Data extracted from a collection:
• • • • •

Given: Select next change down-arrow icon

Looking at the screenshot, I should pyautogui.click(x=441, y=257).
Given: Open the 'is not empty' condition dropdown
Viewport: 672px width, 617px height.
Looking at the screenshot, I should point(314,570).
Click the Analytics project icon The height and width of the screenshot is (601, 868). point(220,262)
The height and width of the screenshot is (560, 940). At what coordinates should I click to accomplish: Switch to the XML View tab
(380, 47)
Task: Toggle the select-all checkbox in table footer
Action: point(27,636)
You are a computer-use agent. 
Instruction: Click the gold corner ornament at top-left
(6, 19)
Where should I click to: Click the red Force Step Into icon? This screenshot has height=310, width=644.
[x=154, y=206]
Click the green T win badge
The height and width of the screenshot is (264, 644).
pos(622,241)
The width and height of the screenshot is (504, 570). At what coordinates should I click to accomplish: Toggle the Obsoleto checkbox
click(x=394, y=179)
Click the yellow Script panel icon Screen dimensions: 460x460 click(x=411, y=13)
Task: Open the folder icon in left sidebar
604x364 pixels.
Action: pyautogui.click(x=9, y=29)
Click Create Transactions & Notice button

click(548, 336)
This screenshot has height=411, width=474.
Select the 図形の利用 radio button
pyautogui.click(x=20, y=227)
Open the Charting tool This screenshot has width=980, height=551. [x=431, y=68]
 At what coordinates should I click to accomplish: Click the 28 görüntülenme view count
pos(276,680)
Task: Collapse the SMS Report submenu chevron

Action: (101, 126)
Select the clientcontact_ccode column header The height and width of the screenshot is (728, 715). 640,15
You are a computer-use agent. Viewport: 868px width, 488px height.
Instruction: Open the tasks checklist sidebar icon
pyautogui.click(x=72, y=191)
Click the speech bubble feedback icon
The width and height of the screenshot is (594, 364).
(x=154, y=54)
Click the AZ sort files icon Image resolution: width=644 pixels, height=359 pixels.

• • • • •

Rewrite the items from the start through the line containing "Click the Analytics", inclusive, substituting "menu" for "dropdown" and leaving everything else unchanged.

• [Written response]:
Given: Select next change down-arrow icon

Looking at the screenshot, I should pyautogui.click(x=441, y=257).
Given: Open the 'is not empty' condition menu
Viewport: 672px width, 617px height.
Looking at the screenshot, I should point(314,570).
Click the Analytics project icon The height and width of the screenshot is (601, 868). point(220,262)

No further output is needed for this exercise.